Who Uses CDNs (and Who Probably Shouldn’t)?
Almost everyone uses CDNs. When you, for instance, stream a TV show on Netflix, buy something on Amazon, or post on Facebook, you harness the power of the CDN.
However, it wasn’t like that in the early days of the tech. At the turn of the 21st century, only large companies could afford to use CDNs due to their high costs. Thankfully, those times are long gone, and everyone can benefit from the content distribution network technology at affordable prices today. There are even some free options available, though they are not as good as their paid counterparts, obviously.
So, which types of websites could make use of CDN? Lots, actually, but the two most common types would be:
- eCommerce websites that sell goods nationally and internationally,
- News websites because they tend to experience traffic spikes in case of breaking news and generally have large volumes of traffic, especially in the morning.
On the other hand, companies that do business locally should refrain from using a CDN for two good reasons:
- It can worsen the website’s performance by adding an unnecessary connection between the visitor and a nearby server.

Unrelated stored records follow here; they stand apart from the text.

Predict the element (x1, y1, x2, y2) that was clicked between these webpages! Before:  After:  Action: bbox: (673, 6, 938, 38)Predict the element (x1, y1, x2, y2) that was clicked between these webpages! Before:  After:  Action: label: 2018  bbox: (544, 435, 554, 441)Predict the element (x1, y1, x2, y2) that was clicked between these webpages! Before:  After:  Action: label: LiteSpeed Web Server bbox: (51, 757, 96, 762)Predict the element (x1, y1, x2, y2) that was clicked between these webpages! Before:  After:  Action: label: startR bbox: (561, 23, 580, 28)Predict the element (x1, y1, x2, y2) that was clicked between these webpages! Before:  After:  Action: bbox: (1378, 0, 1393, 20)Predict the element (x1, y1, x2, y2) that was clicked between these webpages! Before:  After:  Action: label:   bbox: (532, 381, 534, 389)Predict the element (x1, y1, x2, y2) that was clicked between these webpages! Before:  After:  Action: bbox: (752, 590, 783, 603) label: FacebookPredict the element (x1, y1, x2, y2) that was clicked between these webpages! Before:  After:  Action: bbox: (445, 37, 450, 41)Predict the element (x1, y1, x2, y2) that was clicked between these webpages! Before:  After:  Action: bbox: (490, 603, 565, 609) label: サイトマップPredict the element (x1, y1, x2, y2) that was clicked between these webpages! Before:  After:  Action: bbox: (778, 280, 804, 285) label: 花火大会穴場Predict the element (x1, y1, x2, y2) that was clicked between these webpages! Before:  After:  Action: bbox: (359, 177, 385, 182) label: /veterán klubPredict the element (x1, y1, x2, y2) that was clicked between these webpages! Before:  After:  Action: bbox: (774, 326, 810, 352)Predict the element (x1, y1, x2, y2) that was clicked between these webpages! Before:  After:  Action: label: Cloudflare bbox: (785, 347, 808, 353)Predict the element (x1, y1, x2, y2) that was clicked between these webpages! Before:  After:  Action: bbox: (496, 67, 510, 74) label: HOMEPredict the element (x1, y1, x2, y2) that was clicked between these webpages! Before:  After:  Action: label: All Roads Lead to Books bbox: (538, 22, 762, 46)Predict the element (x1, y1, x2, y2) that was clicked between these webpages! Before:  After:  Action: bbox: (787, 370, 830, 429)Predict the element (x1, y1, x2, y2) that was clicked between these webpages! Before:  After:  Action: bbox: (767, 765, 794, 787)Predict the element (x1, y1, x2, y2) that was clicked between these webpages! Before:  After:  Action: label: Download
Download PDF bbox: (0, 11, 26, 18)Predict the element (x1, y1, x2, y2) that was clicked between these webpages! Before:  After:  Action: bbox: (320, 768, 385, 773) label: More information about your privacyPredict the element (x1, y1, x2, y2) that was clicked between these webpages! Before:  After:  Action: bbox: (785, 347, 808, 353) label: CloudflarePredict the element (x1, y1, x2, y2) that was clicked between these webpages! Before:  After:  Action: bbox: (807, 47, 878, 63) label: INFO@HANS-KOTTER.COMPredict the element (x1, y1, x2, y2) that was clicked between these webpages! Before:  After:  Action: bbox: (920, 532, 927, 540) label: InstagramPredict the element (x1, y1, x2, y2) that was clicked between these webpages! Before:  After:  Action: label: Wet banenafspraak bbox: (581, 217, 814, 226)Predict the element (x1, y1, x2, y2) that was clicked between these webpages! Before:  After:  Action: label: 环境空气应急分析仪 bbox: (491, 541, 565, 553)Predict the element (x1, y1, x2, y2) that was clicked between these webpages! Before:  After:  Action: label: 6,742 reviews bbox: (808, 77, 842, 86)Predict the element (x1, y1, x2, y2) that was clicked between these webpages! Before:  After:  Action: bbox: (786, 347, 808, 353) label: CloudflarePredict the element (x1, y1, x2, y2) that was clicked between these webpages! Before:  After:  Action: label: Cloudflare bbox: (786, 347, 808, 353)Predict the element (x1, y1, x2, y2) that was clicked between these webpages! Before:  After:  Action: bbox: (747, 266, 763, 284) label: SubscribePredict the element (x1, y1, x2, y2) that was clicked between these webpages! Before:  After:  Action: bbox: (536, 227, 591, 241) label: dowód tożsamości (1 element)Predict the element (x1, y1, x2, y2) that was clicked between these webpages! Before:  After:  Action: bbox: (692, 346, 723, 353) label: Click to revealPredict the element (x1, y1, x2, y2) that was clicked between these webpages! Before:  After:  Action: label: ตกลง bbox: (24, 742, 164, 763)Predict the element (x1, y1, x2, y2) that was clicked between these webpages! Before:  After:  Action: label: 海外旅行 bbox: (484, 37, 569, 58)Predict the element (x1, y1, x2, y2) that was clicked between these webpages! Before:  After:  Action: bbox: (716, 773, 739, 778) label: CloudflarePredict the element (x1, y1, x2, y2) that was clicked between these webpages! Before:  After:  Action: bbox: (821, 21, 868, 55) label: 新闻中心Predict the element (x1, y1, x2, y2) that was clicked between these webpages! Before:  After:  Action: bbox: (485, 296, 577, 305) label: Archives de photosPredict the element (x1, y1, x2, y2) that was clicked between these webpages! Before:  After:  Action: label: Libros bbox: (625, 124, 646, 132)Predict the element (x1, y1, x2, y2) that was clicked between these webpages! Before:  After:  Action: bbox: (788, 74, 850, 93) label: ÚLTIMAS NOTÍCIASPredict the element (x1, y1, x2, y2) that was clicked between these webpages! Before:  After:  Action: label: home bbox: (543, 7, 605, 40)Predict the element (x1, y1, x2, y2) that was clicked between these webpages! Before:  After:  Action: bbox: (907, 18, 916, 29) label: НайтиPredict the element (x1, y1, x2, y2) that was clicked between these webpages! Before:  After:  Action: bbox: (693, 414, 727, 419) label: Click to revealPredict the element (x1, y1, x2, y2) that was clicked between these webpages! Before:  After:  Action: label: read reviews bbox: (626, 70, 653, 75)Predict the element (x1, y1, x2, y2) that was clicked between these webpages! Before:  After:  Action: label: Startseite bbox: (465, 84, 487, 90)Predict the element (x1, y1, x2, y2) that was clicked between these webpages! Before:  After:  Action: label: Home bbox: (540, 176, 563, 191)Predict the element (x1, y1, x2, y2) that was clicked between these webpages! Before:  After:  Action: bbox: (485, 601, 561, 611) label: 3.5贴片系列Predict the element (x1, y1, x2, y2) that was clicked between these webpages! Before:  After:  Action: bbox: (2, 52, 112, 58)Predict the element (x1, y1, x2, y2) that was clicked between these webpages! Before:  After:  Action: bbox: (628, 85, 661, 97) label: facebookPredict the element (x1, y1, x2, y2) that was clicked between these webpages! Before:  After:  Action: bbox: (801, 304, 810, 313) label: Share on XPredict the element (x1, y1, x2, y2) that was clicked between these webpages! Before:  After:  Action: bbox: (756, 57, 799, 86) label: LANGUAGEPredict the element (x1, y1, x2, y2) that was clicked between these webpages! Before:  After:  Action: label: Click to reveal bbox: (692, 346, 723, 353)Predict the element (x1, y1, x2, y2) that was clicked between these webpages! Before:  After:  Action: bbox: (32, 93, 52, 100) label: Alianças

- There is the possibility of getting extra visitors that are highly unlikely to buy anything and will just clog up the server bandwidth.
With CDN explained this way, we can conclude that content delivery networks may be the right choice for you to promote your business globally, especially if it falls into one of the following categories:
- Online gaming
- Higher education
To sum things up, here’s everything you need to know about CDNs in six short bullet points:
- They can handle any file in a digital format, including videos, images, stylesheets, games, and many other types of software.
- CDNs provide efficient data transfer by compressing files and connecting internet users to a data center closer to them from an origin server.
- CDN service provides uninterrupted internet access if the nearby server or the entire data center experiences technical difficulties.
- They decrease loading times by caching (storing) files on servers located near the end-users.
- CDNs improve website security by keeping malicious attackers, spammers, and bots at bay.
- A content delivery network can help promote your business beyond your local city and state. But it would be best to take this opportunity cautiously because some businesses are best suited to local operations, and a CDN could make things worse.